Die Berliner Staatskapelle gehört zu den ältesten Orchestern der Welt. 1570 gegründet feierte der Klankörper sein 450-jähriges Jubiläum mit einem Festkonzert, bei dem unter anderem ein Auftragswerk von Jörg Widmann uraufgeführt wurde.

Von Kirsten Liese | 14.09.2020
    Ein Mann mit grauen Haaren steht inmitten eines Orchesters auf einem Pult und dirigiert.
    Seit 1991 ist Daniel Barenboim Chefdirigent der Staatskapelle und Generalmusikdirektor der Staatsoper. (Imago / POP-EYE / Christina Kratsch)

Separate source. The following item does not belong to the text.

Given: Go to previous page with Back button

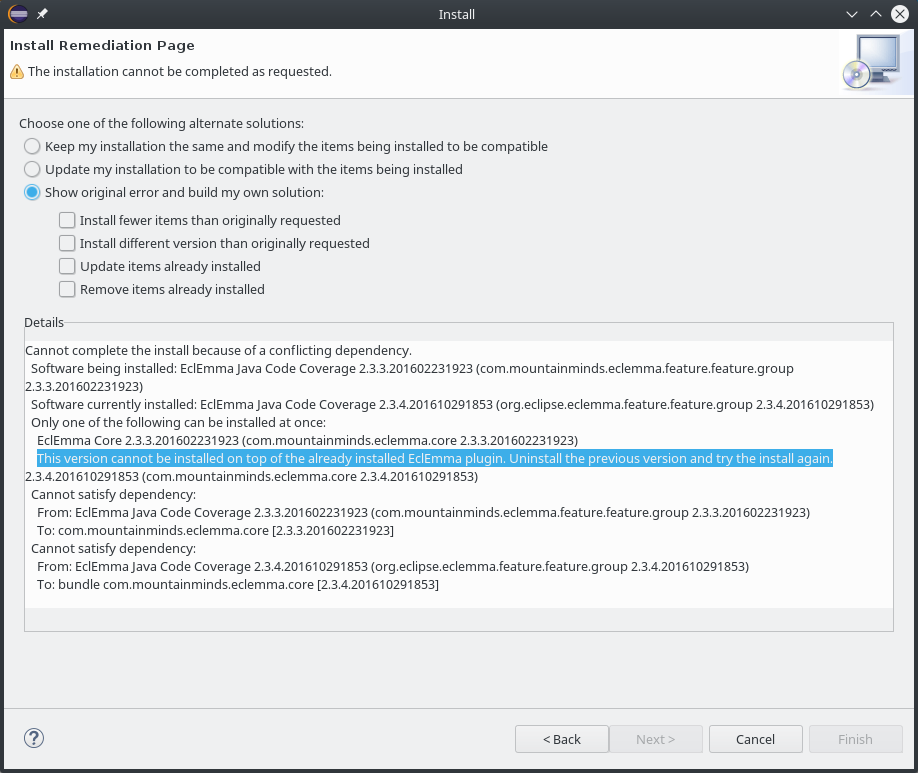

    Seit über 100 Jahren zählt Richard Wagner zu den Komponisten, die die Berliner Staatskapelle besonders pflegt. Richard Strauss, der 1908 als Generalmusikdirektor die Leitung des Orchesters übernahm, war ein prominenter Vertreter dieser Tradition, Persönlichkeiten wie Wilhelm Furtwängler, Erich Kleiber, Herbert von Karajan, Franz Konwitschny oder Otmar Suitner und natürlich Daniel Barenboim setzten sie fort. Und so durfte das strahlende Vorspiel zu der Oper "Die Meistersinger von Nürnberg" auf dem Festkonzert der Jubilare nicht fehlen. Schon 1942 und 1955 war die gesamte Oper zur Eröffnung der zweimal kriegszerstörten und wiederaufgebauten Lindenoper gegeben worden.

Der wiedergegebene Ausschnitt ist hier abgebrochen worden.